Somehow we made it. (The door was shut immediately after my parents entered.) And then the flight to Las Vegas to connect us to Chicago. Now, I've been on more than a few flights. The worst of which was from Atlanta to Los Angeles on the way back from a Hurricane Katrina relief trip where I had a fever and constantly felt like losing my lunch... and never finding it again. But this was different.

I've never experience claustrophobia before, except one time as a young child when a hay maze caved in. I'd certainly never felt claustrophobic on an airplane before, but this time the walls were closing in. The air was becoming stale. My lungs could not breathe quick enough. The oxygen was not reaching my blood. I was going to die... then I defeated it with logic. (Have I mentioned I'm a nerd?) The walls could not be closing in, there was plenty of room (and air) on the plane and there was nothing wrong with my hemoglobin. I have no idea what happened. Well, I have a guess, but that's saved for another blog. Ask me and maybe I'll tell you. ;)

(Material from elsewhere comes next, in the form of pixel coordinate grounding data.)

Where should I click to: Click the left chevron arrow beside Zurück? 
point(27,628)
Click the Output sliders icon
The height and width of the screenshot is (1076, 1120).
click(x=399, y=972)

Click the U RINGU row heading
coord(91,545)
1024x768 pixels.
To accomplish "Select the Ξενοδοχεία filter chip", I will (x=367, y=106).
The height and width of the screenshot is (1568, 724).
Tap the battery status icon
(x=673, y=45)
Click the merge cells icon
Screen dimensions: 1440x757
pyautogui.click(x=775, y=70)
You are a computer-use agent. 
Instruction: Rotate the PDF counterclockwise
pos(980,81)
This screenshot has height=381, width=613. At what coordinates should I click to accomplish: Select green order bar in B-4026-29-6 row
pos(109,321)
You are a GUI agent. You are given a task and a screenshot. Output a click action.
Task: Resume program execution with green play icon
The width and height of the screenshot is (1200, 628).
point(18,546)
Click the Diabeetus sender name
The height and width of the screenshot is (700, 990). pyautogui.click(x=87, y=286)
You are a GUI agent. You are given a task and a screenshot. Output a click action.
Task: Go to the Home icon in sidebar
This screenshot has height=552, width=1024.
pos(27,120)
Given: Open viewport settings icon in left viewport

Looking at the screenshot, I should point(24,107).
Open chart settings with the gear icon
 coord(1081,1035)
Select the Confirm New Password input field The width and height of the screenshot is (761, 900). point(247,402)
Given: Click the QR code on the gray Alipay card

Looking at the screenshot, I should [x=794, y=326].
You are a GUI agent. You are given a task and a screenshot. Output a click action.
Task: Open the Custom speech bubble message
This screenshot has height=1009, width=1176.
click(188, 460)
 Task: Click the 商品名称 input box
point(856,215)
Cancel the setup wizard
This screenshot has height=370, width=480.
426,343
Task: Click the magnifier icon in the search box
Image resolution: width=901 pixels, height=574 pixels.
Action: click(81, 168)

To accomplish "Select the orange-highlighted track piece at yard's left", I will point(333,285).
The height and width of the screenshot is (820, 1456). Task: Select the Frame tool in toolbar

Regardless, I arrived at the airport, conscious and well. However, our hotel's free shuttle did not. It was five minutes past the time that we had confirmed (twice!) that there would be a free ride for us from Midway airport in Chicago to our hotel. The hotel that we explicitly made reservations with because they offered a free shuttle from Midway airport to the hotel. The exchange went a little something like this...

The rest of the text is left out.